__What this task involves__:
One line at a time, check the entries below for the word "will", and copy each line that has it.

◇ ◇ ◇ ◇ ◇ ◇ ◇

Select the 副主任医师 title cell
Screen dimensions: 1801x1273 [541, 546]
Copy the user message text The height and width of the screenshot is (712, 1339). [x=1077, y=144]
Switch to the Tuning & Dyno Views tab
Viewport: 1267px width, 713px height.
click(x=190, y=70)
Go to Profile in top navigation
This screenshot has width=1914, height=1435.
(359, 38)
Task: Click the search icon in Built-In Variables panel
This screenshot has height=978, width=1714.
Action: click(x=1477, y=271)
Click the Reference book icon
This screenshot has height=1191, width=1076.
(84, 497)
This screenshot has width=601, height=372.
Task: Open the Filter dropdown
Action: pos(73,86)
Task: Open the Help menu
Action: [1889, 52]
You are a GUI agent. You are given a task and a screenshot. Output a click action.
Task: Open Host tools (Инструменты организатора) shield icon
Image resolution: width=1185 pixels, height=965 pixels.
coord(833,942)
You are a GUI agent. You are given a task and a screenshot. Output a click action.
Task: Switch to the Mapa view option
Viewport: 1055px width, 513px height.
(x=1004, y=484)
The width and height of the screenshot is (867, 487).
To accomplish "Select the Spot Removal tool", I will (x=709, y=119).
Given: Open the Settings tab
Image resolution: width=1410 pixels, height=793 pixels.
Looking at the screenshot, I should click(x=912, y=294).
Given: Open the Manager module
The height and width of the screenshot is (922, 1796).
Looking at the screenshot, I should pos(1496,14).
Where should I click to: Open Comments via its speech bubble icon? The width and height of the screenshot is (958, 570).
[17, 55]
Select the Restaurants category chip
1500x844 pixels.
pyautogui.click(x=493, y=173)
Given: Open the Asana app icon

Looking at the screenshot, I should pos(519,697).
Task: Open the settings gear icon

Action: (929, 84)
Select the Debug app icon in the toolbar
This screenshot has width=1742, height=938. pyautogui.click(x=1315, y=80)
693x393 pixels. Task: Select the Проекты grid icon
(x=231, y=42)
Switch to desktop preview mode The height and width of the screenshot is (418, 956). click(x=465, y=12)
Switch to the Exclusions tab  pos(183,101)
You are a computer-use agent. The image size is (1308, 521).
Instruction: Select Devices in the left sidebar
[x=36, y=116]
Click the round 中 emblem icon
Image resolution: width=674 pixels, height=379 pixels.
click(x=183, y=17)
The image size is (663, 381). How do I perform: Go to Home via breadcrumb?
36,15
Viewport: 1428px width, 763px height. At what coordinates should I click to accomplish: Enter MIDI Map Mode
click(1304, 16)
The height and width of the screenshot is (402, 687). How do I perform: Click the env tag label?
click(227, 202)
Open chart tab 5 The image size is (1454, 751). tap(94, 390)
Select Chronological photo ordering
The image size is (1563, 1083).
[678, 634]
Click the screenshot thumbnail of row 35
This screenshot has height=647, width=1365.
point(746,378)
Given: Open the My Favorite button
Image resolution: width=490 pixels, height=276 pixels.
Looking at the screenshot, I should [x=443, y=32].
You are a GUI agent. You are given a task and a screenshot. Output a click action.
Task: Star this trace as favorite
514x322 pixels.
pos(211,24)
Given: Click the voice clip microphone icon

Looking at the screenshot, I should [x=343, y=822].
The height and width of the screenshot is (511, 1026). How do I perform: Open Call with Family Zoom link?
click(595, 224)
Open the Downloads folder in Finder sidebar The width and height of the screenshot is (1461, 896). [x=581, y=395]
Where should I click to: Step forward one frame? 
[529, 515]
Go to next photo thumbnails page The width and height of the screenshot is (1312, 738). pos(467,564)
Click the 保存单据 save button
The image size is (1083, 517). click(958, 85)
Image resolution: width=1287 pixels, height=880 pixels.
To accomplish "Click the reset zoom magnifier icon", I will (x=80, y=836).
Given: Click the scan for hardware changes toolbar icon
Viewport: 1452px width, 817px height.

◇ ◇ ◇ ◇ ◇ ◇ ◇

__Response to this task__:
To accomplish "Select the Spot Removal tool", I will (x=709, y=119).
To accomplish "Click the reset zoom magnifier icon", I will (x=80, y=836).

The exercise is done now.